Jean-Claude Mailly : Le 10 mars a permis d'obtenir 0,8 % d'augmentation salariale pour les fonctionnaires et la relance des négociations de branche concernant les salaires minimaux. Cela n'est pas suffisant, mais cette journée n'a pas non plus servi à rien. Dominique de Villepin a annoncé jeudi dernier son souhait de relancer la négociation dans les branches. On l'a déjà obtenu depuis 6 mois et il reste encore 200 branches à examiner! Le gouvernement comme le patronat persistent à ne pas répondre aux attentes des salariés. L'examen des scrutins politiques (de la présidentielle au référendum sur l'Europe) montre que les travailleurs utilisent leur bulletin de vote comme une action. Ils se demandent quoi faire pour être enfin entendus. Tout cela pèse sur le climat social.
Q - Sur le pouvoir d'achat, quels signes seraient de nature à apaiser le mécontentement social ?
Jean-Claude Mailly : D'abord, accélérer les négociations dans les branches professionnelles pour que plus un minimum conventionnel ne soit sous le niveau du SMIC. Le patronat de la restauration, qui a obtenu 1,5 milliard d'euros d'aides mais qui refuse de négocier des augmentations de salaire, doit rembourser. Il va y avoir dans le budget 2006 de nouvelles exonérations de charges patronales. Le gouvernement doit non seulement compenser intégralement le manque à gagner pour la Sécurité sociale, ce qu'il ne fait jamais, mais aussi conditionner leur attribution à des augmentations négociées de salaire.
Dans la foulée du 10 mars, les demandes d'ouverture de négociations de salaire se sont multipliées. Il faut continuer de déposer les revendications. De même que l'État employeur ne peut pas attendre que le budget soit bouclé avant d'engager les négociations dans la fonction publique.
Le problème du pouvoir d'achat est aiguisé par l'augmentation des prix. Il faut donc agir sur ce paramètre et particulièrement le coût du pétrole. Les agriculteurs ou les routiers ont obtenu des aides. Les salariés, rien. Nous réclamons la généralisation d'une prime, de type de celle qui existe en Île-de-France, avec une traduction sur la feuille de paie et pas seulement pour les transports collectifs, aussi pour celles et ceux qui prennent leur voiture pour aller travailler.

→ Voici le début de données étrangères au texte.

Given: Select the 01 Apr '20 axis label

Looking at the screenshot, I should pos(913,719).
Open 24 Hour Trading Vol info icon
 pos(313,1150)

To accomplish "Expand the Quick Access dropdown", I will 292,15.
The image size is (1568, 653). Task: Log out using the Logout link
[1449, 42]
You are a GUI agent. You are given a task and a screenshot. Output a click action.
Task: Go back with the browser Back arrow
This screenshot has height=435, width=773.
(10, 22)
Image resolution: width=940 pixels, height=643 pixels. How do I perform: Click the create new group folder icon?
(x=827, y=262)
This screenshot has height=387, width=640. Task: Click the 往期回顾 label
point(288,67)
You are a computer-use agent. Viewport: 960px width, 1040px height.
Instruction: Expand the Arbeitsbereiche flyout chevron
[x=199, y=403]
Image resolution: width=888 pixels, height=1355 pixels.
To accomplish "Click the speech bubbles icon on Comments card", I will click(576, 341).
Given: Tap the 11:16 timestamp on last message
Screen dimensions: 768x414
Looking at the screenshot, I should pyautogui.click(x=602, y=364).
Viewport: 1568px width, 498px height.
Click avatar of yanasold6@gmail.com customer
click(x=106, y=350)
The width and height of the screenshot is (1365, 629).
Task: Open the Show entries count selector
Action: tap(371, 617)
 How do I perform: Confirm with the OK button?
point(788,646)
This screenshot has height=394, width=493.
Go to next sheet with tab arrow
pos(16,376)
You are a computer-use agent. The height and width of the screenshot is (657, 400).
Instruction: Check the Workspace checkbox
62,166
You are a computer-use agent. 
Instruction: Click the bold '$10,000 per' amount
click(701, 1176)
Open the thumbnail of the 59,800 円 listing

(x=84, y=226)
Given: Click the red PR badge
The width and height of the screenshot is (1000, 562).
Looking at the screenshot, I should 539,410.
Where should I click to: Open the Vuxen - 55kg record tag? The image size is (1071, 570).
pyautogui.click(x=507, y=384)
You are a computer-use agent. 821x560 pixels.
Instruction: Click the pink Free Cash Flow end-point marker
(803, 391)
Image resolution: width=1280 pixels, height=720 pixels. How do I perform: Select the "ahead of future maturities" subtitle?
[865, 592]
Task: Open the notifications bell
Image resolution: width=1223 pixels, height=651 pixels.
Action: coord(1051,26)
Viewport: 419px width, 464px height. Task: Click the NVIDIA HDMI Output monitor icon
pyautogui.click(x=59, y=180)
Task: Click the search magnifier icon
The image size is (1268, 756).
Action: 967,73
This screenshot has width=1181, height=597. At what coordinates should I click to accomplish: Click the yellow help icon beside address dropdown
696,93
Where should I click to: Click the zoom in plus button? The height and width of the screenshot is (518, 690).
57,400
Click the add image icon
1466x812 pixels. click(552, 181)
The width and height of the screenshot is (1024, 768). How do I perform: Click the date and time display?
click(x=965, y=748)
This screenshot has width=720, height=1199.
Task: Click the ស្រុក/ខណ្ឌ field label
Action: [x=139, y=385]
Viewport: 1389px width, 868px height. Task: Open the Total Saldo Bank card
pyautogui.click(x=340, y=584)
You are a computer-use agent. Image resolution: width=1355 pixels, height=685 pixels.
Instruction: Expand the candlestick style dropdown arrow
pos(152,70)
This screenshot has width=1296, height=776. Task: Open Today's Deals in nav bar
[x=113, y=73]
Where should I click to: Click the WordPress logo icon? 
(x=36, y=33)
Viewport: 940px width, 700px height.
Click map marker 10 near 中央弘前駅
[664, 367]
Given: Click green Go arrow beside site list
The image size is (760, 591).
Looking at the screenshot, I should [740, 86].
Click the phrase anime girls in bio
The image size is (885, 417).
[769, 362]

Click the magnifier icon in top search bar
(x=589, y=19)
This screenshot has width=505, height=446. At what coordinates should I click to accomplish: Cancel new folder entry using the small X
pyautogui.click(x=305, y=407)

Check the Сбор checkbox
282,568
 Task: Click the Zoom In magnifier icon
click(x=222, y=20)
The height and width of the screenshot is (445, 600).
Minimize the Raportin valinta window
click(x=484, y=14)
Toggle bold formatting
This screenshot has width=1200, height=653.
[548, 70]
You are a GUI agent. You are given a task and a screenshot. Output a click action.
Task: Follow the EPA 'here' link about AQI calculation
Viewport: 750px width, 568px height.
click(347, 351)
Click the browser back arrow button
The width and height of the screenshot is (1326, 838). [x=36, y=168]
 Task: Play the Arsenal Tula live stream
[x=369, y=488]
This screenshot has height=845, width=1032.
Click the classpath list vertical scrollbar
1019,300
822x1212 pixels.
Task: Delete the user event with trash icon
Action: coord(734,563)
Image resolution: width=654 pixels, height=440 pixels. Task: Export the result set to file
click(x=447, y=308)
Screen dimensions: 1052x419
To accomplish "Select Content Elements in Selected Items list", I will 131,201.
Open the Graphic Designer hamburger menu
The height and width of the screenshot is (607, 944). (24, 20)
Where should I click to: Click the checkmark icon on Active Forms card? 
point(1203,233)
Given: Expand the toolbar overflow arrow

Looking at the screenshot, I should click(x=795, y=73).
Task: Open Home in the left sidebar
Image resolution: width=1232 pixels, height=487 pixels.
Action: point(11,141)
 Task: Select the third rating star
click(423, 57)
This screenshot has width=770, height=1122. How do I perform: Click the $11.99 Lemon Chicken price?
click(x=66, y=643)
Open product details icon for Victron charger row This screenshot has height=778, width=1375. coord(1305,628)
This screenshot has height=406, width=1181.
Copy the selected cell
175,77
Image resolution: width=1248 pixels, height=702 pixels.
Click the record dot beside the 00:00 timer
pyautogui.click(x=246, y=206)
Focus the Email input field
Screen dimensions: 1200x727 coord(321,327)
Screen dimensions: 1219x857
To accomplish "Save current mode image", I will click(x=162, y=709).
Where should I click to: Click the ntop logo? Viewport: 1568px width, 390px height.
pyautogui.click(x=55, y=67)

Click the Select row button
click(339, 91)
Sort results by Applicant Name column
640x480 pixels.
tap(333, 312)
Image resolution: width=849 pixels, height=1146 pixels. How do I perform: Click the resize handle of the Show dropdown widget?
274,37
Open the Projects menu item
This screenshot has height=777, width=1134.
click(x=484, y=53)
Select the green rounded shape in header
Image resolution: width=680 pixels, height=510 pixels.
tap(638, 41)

Q - Vous voulez conditionner les aides publiques aux choix salariaux. Peuvent-elles aussi devenir des incitations à l'emploi ?
Jean-Claude Mailly : Oui. Si elles émanent des collectivités par exemple, l'entreprise devrait s'engager à ne pas délocaliser, sous peine de sanctions. Nous voulons aussi le rétablissement de la commission de contrôle des aides publiques. Il n'y a pas de miracle. Pour soutenir la consommation, il faut créer des emplois. Le gouvernement n'a pas tiré les leçons du 29 mai. Il reste sur la même logique. Quand il réaffirme l'objectif de 2,9 % de déficit budgétaire, il annonce la remise en cause du service public et l'accélération des privatisations. Il cherche de l'argent et vend les bijoux de famille. La privatisation annoncée de la SNCM avec des entreprises de placement n'a pas de but industriel. L'objectif est de rentabiliser, de revendre et d'opérer une plus-value.
Q - C'est pour cette raison que vous insistez pour défendre les services publics demain ?
Jean-Claude Mailly : Il est important de porter la défense des services publics dans des mobilisations interprofessionnelles. FO est très attachée au modèle républicain, terme que nous préférons de loin à modèle social. Si le gouvernement continue de privatiser ou de gérer l'État avec des critères de gestion privée, ce modèle va être mis en péril. On ne peut pas être dans une République sans services publics qui assurent un minimum d'égalité de traitement entre les citoyens et donnent un caractère universel aux droits.